A Dona Sônia, claro, ficou roxa de raiva. Meu amigo, vermelho de vergonha. E eu ali, pensando: o problema não é o Júnior, não é a Dona Sônia, não é nem o Samsung azul. O problema é a falta de um processo. E o coração de qualquer processo em uma assistência técnica se chama ordem de serviço.

E aqui vai a minha opinião, que muito dono de negócio torce o nariz: a ordem de serviço não é um papel para o cliente. Ela não é só um comprovante ou uma garantia jurídica. A ordem de serviço é, antes de tudo, uma ferramenta de gestão de fluxo de trabalho para VOCÊ e sua equipe. Se você só a enxerga como um recibo, você está usando uma Ferrari para ir na padaria da esquina. Está perdendo a principal função dela, que é organizar a casa e te dizer onde o dinheiro (e o tempo) está vazando.

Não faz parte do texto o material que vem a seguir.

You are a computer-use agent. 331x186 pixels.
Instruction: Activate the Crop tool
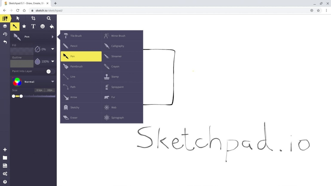pyautogui.click(x=33, y=18)
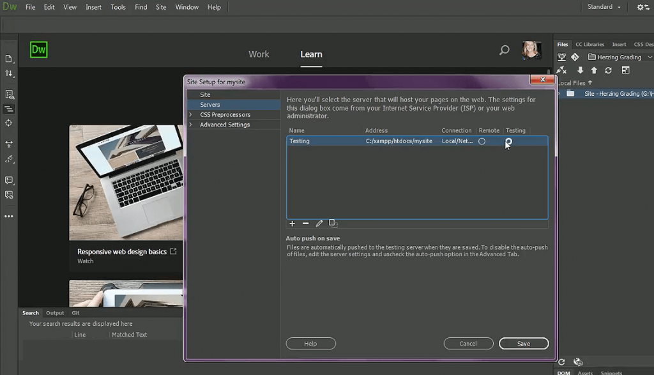Select the Testing radio button for Testing server
The width and height of the screenshot is (654, 375).
(x=509, y=141)
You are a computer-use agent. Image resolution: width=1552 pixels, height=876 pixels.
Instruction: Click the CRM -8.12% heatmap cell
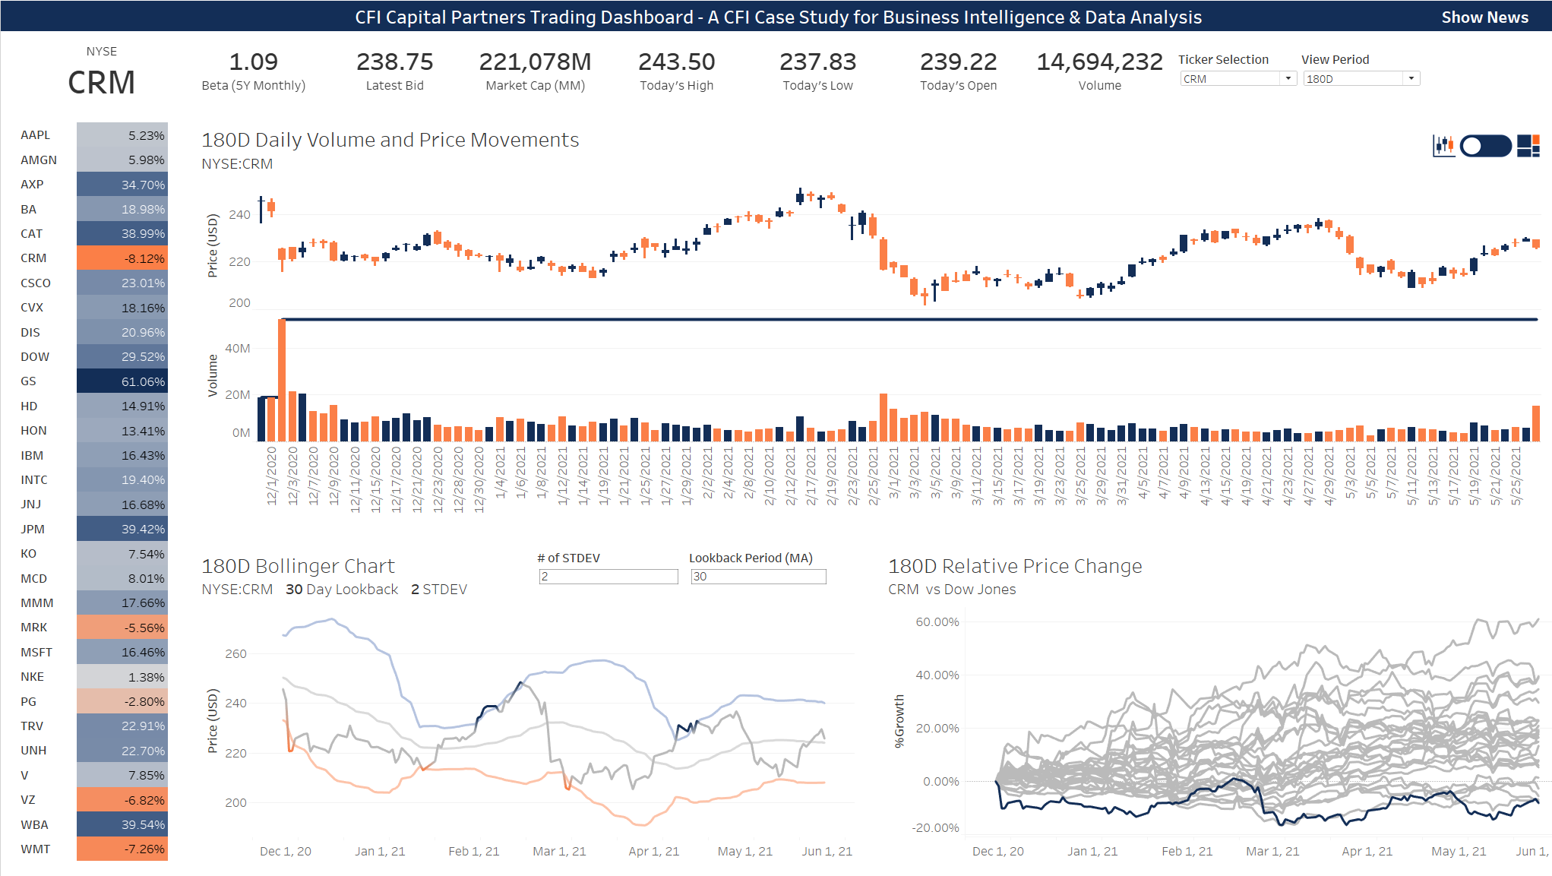(x=122, y=258)
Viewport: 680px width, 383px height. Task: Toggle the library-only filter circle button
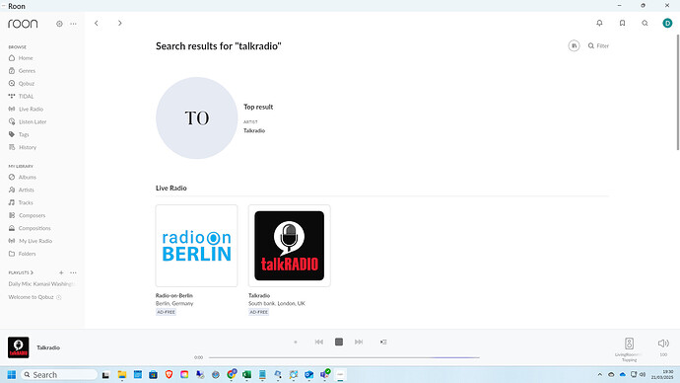574,45
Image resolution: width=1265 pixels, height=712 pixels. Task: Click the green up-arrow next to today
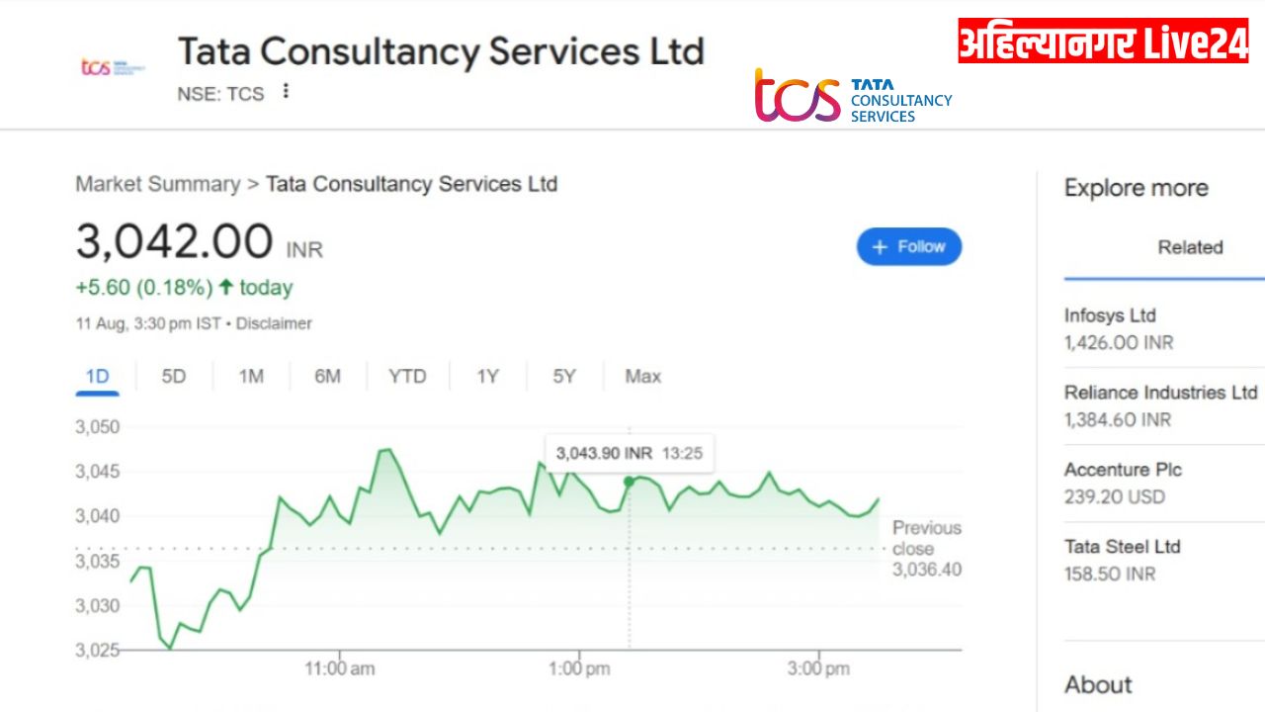coord(225,288)
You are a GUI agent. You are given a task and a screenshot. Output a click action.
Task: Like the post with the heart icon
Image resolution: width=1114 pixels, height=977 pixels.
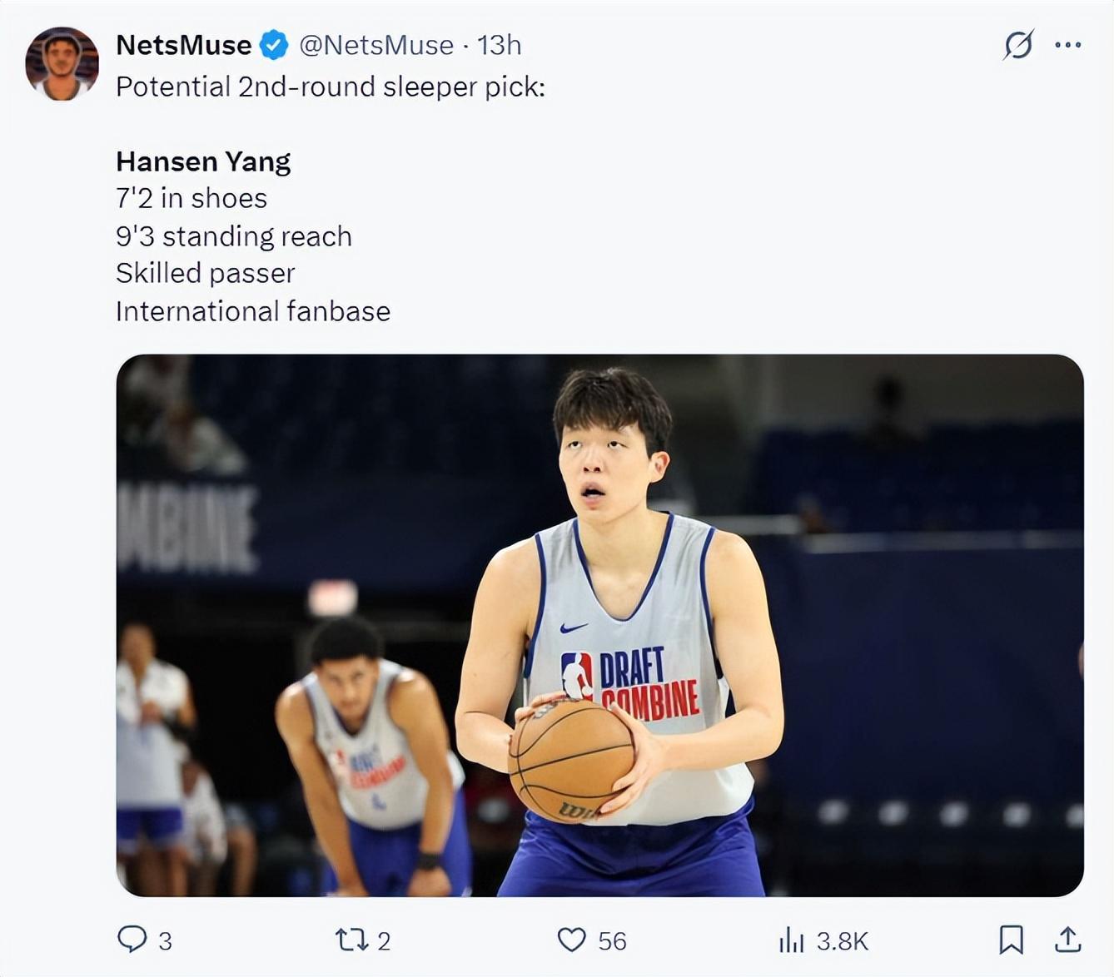(x=571, y=940)
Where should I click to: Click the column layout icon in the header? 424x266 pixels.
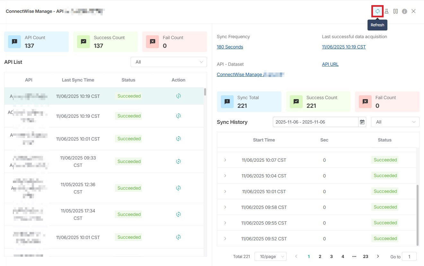[395, 11]
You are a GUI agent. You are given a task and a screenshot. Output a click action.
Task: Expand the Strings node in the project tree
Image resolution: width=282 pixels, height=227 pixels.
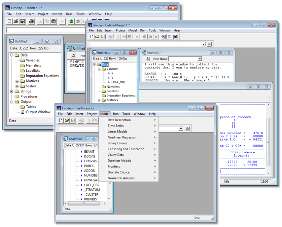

Como fazer uma ordem de serviço em assistência técnica que realmente organiza a casa?

Esqueça o bloquinho de papel por um segundo. Vamos pensar na função. Qual o caminho de um aparelho dentro da sua loja? Ele chega, alguém anota o problema, ele vai pra uma prateleira, um técnico pega, analisa, faz um orçamento, espera aprovação, espera peça, conserta, testa, vai pra outra prateleira e, finalmente, o cliente busca. Certo?

Cada uma dessas etapas é um 'status'. A sua ordem de serviço precisa refletir isso. O erro clássico é ter uma OS que só diz "Cliente: João. Aparelho: iPhone X. Problema: Tela quebrada". Isso não ajuda em nada na gestão. Daqui a uma semana, quando o João ligar, você vai ter que começar a mesma caçada que meu amigo fez pela Dona Sônia.

Uma OS que funciona de verdade tem que ser o 'RG' daquele serviço. Ela precisa responder, de bate-pronto, a perguntas como:

  • Quem recebeu este aparelho e quando?
  • Qual técnico está responsável por ele?
  • Qual o status atual? (Ex: Aguardando análise, Orçamento enviado, Aguardando peça, Em reparo, Pronto para retirada)
  • A peça necessária está no estoque?
  • Quantas vezes já falamos com o cliente sobre este serviço?
  • O orçamento foi aprovado? Quando?

Percebe a diferença? Com essas informações, você não precisa mais ser babá de técnico, perguntando de cinco em cinco minutos o que está acontecendo. Você olha para o status da OS e sabe exatamente em que pé está cada serviço. A produtividade da equipe dispara, porque o técnico não é interrompido a toda hora e você consegue ver os gargalos. "Ué, por que tem 15 aparelhos parados no status 'Aguardando peça'? Será que nosso fornecedor está demorando pra entregar?"... A OS te dá essa visão.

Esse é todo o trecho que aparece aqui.